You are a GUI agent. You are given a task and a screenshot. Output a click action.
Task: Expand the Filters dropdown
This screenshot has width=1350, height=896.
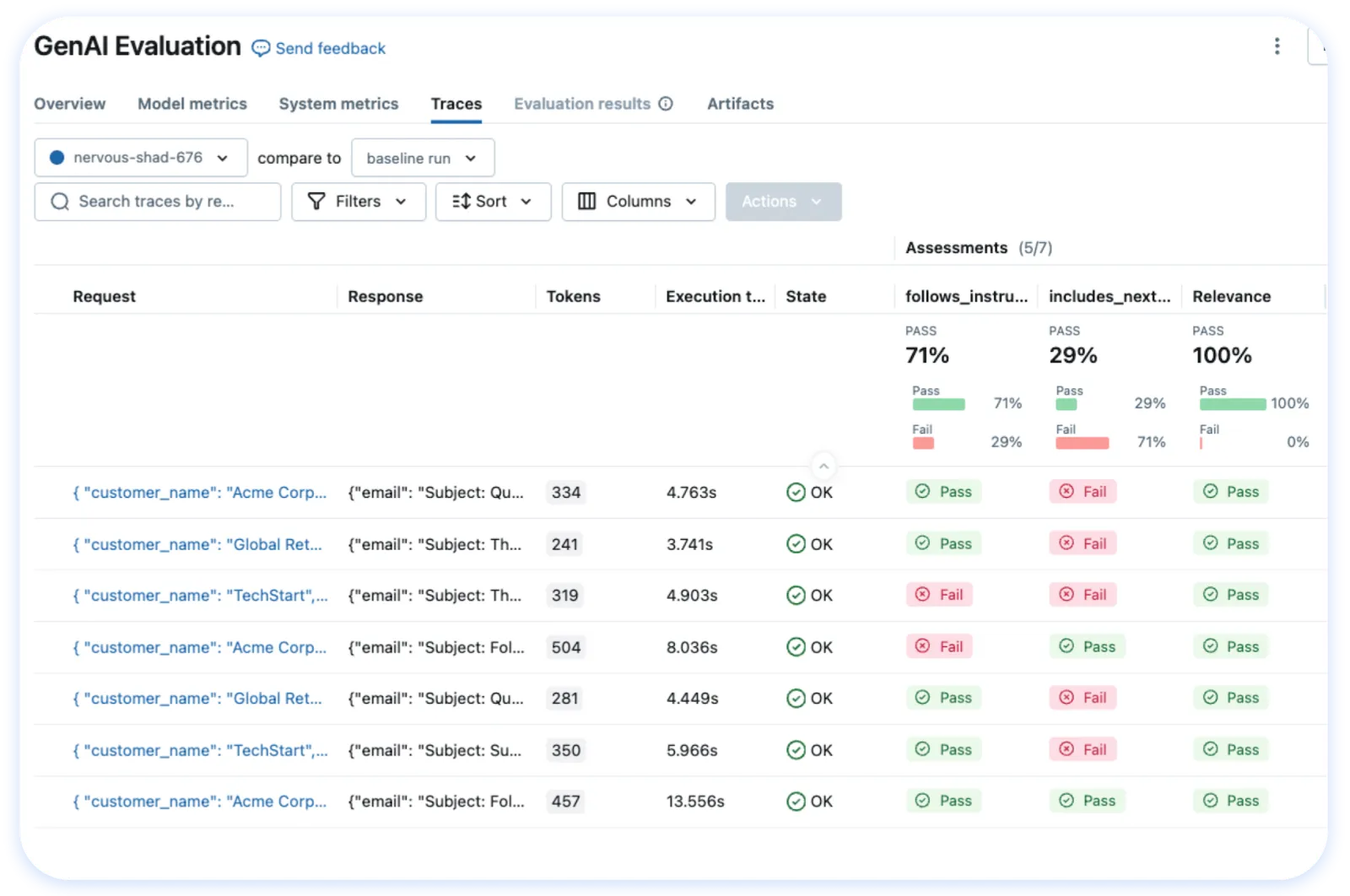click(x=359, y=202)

...

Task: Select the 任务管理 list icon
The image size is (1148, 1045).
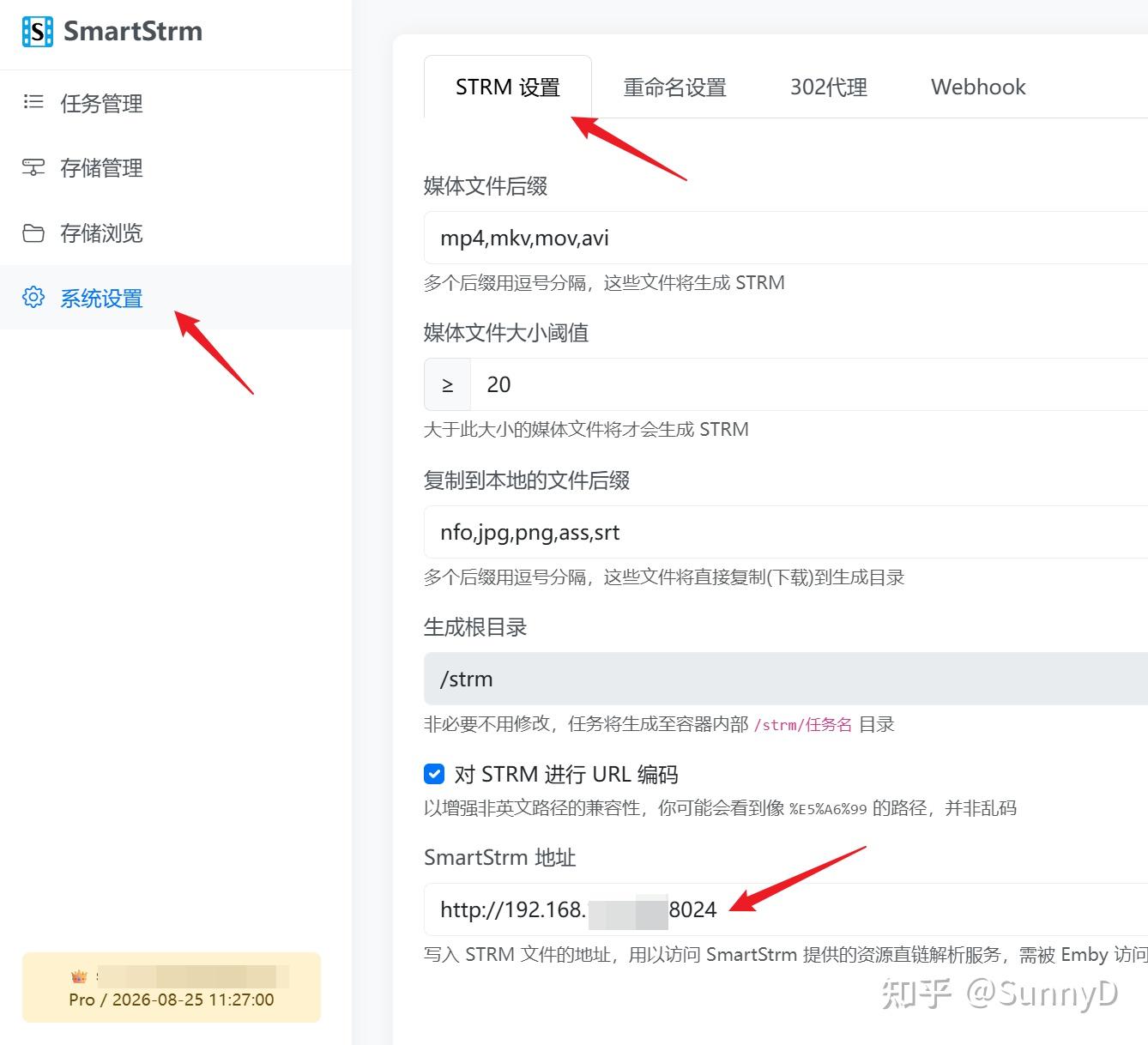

**Problem description:** Among the entries above, find the line with "Task: Select the 任务管理 list icon" and the line with "The image size is (1148, 1045)."; give again exactly these two lines and all lines between them.

**Output for this exercise:**
Task: Select the 任务管理 list icon
The image size is (1148, 1045).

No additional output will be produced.